Patricia Acosta-Vargas a,, Mario González a, Sergio Luján-Mora b
PMCID: PMC6938809  PMID: 31909113

Abstract

This article presents the process of building a dataset for evaluation of the accessibility of 368 web pages, beginning with Webometrics rankings, the WAVE tool was used in the evaluation of the web pages. The dataset documents data on repeated errors with higher frequency, in such a way that they alert the web developers, supporting them in creating more inclusive and accessible websites for all types of people, including users with disabilities. The data show that university websites have frequent problems related to the lack of alternative text linked to images.

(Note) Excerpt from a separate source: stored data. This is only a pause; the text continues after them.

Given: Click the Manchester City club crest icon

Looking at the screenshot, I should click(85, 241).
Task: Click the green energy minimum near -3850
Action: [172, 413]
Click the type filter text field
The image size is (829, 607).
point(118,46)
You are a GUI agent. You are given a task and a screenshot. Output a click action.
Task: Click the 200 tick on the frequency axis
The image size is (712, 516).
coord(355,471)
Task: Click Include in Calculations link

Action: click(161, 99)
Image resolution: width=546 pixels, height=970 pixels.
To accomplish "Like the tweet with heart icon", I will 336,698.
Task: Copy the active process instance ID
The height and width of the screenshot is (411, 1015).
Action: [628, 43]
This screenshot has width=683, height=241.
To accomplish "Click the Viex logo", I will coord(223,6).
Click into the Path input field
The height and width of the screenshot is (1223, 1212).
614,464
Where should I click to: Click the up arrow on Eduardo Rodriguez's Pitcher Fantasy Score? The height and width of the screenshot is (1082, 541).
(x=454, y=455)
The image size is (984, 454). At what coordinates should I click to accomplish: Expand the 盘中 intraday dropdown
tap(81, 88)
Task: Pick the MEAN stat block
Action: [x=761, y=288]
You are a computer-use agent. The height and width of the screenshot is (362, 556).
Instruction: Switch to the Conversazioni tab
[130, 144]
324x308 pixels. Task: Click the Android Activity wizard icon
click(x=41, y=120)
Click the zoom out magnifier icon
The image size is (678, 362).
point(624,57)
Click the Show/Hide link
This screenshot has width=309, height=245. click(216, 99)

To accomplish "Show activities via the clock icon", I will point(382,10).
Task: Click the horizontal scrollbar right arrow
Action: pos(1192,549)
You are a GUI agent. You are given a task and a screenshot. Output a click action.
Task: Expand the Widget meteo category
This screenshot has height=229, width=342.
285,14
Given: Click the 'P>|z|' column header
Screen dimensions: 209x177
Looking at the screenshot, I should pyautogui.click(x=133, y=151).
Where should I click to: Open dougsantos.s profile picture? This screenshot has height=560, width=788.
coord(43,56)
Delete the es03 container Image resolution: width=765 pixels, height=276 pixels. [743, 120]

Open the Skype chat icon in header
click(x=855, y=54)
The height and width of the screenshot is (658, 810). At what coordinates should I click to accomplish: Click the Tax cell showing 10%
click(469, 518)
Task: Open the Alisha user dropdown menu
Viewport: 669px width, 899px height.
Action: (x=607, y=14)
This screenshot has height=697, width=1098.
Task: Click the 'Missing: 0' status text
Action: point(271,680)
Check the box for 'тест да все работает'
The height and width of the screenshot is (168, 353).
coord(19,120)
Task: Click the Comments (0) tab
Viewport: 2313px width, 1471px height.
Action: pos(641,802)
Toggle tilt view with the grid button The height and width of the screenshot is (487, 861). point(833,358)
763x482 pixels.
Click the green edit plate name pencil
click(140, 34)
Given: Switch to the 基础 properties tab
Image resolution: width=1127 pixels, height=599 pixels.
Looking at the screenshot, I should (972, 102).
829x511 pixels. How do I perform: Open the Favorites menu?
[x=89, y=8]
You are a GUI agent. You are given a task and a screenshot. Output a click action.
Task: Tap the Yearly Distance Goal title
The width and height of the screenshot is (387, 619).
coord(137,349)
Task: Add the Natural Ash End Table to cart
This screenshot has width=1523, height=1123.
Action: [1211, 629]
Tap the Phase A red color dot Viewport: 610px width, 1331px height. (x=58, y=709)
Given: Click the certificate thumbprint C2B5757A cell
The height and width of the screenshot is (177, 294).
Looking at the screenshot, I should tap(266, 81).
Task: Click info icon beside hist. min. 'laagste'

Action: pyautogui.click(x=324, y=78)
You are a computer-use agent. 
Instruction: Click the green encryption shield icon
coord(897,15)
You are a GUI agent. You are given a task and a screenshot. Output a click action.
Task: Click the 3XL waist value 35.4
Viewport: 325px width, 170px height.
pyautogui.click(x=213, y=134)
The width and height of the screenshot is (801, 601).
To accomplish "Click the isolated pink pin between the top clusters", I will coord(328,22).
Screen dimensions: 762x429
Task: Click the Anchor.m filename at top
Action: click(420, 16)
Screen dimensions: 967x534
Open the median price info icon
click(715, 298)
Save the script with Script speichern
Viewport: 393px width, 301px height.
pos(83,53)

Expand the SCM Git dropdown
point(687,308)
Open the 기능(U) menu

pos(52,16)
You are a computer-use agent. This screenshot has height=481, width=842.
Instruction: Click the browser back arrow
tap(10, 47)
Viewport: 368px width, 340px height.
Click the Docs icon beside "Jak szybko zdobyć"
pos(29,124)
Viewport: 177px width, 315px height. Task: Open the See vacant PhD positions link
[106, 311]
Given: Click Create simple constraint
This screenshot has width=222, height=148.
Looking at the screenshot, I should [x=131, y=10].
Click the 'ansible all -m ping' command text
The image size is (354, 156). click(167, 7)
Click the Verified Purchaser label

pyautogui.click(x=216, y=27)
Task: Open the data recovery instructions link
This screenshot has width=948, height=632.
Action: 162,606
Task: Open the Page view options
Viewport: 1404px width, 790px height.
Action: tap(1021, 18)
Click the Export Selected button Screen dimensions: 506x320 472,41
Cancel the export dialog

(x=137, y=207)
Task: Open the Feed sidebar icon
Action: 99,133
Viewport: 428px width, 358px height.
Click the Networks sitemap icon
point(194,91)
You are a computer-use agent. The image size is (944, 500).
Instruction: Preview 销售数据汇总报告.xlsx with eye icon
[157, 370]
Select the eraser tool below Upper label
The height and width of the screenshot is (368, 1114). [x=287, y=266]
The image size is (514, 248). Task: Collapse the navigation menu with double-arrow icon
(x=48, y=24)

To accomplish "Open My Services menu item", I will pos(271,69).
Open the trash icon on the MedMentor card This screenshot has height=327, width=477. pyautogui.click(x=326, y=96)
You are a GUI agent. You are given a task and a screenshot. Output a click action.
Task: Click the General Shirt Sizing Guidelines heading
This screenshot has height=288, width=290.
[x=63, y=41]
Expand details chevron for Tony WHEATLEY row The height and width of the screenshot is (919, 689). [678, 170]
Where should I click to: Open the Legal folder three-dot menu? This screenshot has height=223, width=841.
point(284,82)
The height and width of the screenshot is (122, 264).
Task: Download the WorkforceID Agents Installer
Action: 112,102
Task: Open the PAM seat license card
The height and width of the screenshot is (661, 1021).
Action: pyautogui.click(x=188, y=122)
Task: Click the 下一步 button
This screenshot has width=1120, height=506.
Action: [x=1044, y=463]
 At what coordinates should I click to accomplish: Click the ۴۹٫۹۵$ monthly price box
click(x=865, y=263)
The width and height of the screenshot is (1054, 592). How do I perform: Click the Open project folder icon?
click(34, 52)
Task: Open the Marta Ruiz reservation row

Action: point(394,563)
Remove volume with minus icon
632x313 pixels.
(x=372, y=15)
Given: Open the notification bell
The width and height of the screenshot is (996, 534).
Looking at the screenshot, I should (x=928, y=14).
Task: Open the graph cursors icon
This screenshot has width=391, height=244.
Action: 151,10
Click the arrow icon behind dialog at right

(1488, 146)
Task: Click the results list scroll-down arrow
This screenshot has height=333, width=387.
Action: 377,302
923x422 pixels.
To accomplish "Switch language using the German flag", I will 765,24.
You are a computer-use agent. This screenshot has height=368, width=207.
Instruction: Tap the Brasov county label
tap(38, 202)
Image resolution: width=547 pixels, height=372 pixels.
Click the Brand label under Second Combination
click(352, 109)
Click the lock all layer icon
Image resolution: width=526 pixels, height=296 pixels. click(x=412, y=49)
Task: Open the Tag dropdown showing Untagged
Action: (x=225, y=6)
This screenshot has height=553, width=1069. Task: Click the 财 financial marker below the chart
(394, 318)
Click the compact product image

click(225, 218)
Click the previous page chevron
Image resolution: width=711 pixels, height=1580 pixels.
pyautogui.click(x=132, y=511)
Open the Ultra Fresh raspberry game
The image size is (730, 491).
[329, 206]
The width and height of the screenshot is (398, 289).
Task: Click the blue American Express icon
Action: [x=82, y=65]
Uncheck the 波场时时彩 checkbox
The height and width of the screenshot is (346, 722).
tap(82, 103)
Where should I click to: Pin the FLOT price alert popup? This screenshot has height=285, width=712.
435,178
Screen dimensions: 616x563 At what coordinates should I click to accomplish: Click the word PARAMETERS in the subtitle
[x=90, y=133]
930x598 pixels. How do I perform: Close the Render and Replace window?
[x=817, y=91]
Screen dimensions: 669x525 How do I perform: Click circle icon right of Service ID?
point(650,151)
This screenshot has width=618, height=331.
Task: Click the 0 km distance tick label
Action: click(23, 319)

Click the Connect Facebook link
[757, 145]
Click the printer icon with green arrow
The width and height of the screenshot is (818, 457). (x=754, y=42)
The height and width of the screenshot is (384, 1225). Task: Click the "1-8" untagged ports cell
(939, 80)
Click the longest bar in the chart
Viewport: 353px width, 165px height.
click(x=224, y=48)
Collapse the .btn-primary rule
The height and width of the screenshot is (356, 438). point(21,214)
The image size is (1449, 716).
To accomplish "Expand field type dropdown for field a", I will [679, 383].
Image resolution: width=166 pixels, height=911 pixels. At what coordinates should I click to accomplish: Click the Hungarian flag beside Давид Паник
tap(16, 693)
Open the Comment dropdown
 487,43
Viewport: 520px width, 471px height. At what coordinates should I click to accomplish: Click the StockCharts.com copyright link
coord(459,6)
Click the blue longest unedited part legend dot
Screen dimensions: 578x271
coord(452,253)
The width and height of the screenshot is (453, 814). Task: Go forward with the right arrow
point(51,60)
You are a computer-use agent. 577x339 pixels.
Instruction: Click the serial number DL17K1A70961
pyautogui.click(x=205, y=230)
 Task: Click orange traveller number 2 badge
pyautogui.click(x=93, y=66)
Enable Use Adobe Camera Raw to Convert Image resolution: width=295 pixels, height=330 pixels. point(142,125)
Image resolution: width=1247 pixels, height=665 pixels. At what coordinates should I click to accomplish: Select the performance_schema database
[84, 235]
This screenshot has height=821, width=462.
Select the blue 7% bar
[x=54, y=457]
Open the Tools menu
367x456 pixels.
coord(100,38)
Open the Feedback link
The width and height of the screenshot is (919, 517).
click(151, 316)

Some of the university websites included in this dataset were found to violate web accessibility requirements based on the Web Content Accessibility Guidelines 2.0 and 2.1. Therefore, this data has been shared to allow replication of the experiment, and serve as an input to future studies related to web accessibility. The dataset is hosted, with public access, in the Mendeley Dataset Repository.

Keywords: Accessibility, Assess, Evaluation, Dataset, Higher education, Website, Web content accessibility guidelines (WCAG) 2.1


Value of the Data
  • The dataset information can help the research community for various applications, such as to predict whether websites are accessible or to determine possible failures in building inclusive website prototypes. It can also be used for clustering analysis or multivariate queries, testing, comparison with similar datasets, and categorization of accessible websites.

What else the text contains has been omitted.